Global Expansion of Chinese Automakers
China’s automotive growth initially centered in its domestic market, where it began taking market share from mandatory joint ventures with foreign automakers.
For instance, GM’s share of the Chinese market, including its joint ventures, has dropped from about 15% in 2015 to 8.6% by the third quarter of 2022.
Mark Wakefield, global co-leader of AlixPartners’ automotive practice, noted that Chinese new energy vehicle brands, which had a 26% market share a few years ago, controlled more than 50% of the market by 2022. This share is expected to rise to two-thirds by the end of the decade.

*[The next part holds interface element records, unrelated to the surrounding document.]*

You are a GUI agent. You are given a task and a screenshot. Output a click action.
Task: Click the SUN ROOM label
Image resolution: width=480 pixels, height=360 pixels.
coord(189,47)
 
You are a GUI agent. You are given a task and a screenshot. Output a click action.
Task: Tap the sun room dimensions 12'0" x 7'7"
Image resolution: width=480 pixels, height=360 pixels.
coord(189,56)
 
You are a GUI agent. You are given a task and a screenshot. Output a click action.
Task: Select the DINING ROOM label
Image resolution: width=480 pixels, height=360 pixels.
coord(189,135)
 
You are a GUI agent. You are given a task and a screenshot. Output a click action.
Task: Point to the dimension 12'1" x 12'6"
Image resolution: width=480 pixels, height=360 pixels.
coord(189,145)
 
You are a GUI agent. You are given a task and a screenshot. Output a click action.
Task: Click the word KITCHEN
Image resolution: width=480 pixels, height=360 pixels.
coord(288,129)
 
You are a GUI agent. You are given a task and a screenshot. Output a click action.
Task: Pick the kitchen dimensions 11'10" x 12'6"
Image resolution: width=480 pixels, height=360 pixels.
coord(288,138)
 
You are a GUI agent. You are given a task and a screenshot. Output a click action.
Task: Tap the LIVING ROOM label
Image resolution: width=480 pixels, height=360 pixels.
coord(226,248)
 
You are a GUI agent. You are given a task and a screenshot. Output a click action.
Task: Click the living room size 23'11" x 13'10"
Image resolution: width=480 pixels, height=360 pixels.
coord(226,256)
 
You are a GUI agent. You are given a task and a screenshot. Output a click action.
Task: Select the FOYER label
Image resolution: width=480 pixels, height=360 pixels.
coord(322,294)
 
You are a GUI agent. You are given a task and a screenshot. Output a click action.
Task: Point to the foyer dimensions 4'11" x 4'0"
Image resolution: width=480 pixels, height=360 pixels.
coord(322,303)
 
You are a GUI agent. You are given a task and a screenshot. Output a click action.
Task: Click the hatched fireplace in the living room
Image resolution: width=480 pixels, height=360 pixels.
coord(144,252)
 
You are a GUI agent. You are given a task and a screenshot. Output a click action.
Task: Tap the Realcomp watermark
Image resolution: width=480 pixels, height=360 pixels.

Chinese automakers are expanding beyond their domestic market into regions like Mexico, Europe, and others, offering affordable models that U.S. automakers have abandoned, as well as electric vehicles, a growing global market.
In Europe, Chinese companies accounted for 8% of all-electric vehicle sales as of September 2022, with expectations that this could rise to 15% by 2025, according to the European Union.
The EU believes Chinese EVs are priced about 20% lower than European models, sparking efforts to provide more government support to local automakers.
In Mexico, the market share of China-built internal combustion vehicles rose from 0% to 20% of light-duty vehicle sales over the past six years, according to Dziczek of the Chicago Fed.
“Mexico is the second-largest market for China-made vehicles after Russia,” she noted, predicting that Chinese vehicles would soon make their way to North America.
For years, Chinese automakers have expressed intentions to sell cars in the U.S. under their own brands, but so far, none have succeeded.
That doesn’t mean Chinese automakers don’t have a presence in the U.S. market. Brands owned by Chinese companies, such as Lotus, Volvo (including its Polestar spin-off), and niche EV maker Karma, are already operating in the U.S.
Additionally, American automakers like GM and Ford are either already importing or planning to import vehicles from China for sale in the U.S. For example, GM imports the Buick Envision from China, while Ford announced plans to import its upcoming Lincoln Nautilus crossover from China.
Despite the challenges, some believe Chinese automakers could eventually succeed in the U.S. by following a similar path to Japan’s Toyota and South Korea’s Hyundai.
Both companies initially entered the U.S. market with affordable, accessible vehicles and gradually improved quality and safety before expanding to premium models.
“The Japanese automakers arrived in the U.S. in the ’70s, and it took them 50 years to reach the top of the market. I don’t see why this couldn’t happen with Chinese automakers,” Stellantis’ Tavares said.